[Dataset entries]

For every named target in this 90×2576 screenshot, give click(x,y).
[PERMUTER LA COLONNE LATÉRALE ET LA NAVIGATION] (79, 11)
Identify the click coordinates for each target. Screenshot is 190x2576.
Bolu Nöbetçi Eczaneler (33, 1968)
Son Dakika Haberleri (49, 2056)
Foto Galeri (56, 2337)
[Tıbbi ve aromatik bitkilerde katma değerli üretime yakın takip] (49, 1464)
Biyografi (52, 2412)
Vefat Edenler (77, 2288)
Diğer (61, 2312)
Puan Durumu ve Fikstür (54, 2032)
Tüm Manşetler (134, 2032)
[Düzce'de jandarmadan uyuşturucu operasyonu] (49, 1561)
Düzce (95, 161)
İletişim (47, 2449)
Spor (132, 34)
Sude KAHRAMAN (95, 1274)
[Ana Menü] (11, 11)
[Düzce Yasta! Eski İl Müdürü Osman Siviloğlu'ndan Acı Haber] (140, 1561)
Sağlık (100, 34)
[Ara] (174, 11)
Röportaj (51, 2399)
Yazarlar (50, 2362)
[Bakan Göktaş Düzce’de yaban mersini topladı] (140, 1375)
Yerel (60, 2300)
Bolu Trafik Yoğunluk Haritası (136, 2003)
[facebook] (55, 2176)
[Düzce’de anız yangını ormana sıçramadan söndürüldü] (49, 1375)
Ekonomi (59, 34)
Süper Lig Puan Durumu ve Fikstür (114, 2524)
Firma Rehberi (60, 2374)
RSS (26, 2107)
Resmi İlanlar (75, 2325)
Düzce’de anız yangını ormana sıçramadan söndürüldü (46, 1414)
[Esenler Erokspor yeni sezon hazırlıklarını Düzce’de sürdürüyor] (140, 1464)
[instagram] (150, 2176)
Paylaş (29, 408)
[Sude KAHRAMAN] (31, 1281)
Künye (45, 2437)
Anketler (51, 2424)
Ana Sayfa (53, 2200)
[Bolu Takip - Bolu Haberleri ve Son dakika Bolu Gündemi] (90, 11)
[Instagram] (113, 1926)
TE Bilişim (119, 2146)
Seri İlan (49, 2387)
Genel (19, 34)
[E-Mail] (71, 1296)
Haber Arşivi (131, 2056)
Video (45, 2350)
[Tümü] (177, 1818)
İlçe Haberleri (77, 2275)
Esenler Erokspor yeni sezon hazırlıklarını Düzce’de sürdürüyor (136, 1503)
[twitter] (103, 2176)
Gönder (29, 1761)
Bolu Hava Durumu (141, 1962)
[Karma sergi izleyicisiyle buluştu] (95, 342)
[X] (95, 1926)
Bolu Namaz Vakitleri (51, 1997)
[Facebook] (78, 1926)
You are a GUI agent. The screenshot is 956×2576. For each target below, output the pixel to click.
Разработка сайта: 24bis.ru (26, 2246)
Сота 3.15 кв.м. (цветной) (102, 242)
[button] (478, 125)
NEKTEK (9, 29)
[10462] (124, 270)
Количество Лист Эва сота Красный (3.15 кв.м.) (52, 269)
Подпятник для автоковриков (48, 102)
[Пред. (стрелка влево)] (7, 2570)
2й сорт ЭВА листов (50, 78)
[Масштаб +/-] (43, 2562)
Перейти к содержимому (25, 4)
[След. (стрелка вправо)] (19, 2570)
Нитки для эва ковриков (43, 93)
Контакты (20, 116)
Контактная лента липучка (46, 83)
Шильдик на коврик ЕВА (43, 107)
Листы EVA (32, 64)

- _PROBLEM DESCRIPTION_: Output every line above without altering anything.

- _ANSWER SPACE_:
For every named target in this 90×2576 screenshot, give click(x,y).
[PERMUTER LA COLONNE LATÉRALE ET LA NAVIGATION] (79, 11)
Identify the click coordinates for each target. Screenshot is 190x2576.
Bolu Nöbetçi Eczaneler (33, 1968)
Son Dakika Haberleri (49, 2056)
Foto Galeri (56, 2337)
[Tıbbi ve aromatik bitkilerde katma değerli üretime yakın takip] (49, 1464)
Biyografi (52, 2412)
Vefat Edenler (77, 2288)
Diğer (61, 2312)
Puan Durumu ve Fikstür (54, 2032)
Tüm Manşetler (134, 2032)
[Düzce'de jandarmadan uyuşturucu operasyonu] (49, 1561)
Düzce (95, 161)
İletişim (47, 2449)
Spor (132, 34)
Sude KAHRAMAN (95, 1274)
[Ana Menü] (11, 11)
[Düzce Yasta! Eski İl Müdürü Osman Siviloğlu'ndan Acı Haber] (140, 1561)
Sağlık (100, 34)
[Ara] (174, 11)
Röportaj (51, 2399)
Yazarlar (50, 2362)
[Bakan Göktaş Düzce’de yaban mersini topladı] (140, 1375)
Yerel (60, 2300)
Bolu Trafik Yoğunluk Haritası (136, 2003)
[facebook] (55, 2176)
[Düzce’de anız yangını ormana sıçramadan söndürüldü] (49, 1375)
Ekonomi (59, 34)
Süper Lig Puan Durumu ve Fikstür (114, 2524)
Firma Rehberi (60, 2374)
RSS (26, 2107)
Resmi İlanlar (75, 2325)
Düzce’de anız yangını ormana sıçramadan söndürüldü (46, 1414)
[Esenler Erokspor yeni sezon hazırlıklarını Düzce’de sürdürüyor] (140, 1464)
[instagram] (150, 2176)
Paylaş (29, 408)
[Sude KAHRAMAN] (31, 1281)
Künye (45, 2437)
Anketler (51, 2424)
Ana Sayfa (53, 2200)
[Bolu Takip - Bolu Haberleri ve Son dakika Bolu Gündemi] (90, 11)
[Instagram] (113, 1926)
TE Bilişim (119, 2146)
Seri İlan (49, 2387)
Genel (19, 34)
[E-Mail] (71, 1296)
Haber Arşivi (131, 2056)
Video (45, 2350)
[Tümü] (177, 1818)
İlçe Haberleri (77, 2275)
Esenler Erokspor yeni sezon hazırlıklarını Düzce’de sürdürüyor (136, 1503)
[twitter] (103, 2176)
Gönder (29, 1761)
Bolu Hava Durumu (141, 1962)
[Karma sergi izleyicisiyle buluştu] (95, 342)
[X] (95, 1926)
Bolu Namaz Vakitleri (51, 1997)
[Facebook] (78, 1926)
You are a GUI agent. The screenshot is 956×2576. For each target below, output the pixel to click.
Разработка сайта: 24bis.ru (26, 2246)
Сота 3.15 кв.м. (цветной) (102, 242)
[button] (478, 125)
NEKTEK (9, 29)
[10462] (124, 270)
Количество Лист Эва сота Красный (3.15 кв.м.) (52, 269)
Подпятник для автоковриков (48, 102)
[Пред. (стрелка влево)] (7, 2570)
2й сорт ЭВА листов (50, 78)
[Масштаб +/-] (43, 2562)
Перейти к содержимому (25, 4)
[След. (стрелка вправо)] (19, 2570)
Нитки для эва ковриков (43, 93)
Контакты (20, 116)
Контактная лента липучка (46, 83)
Шильдик на коврик ЕВА (43, 107)
Листы EVA (32, 64)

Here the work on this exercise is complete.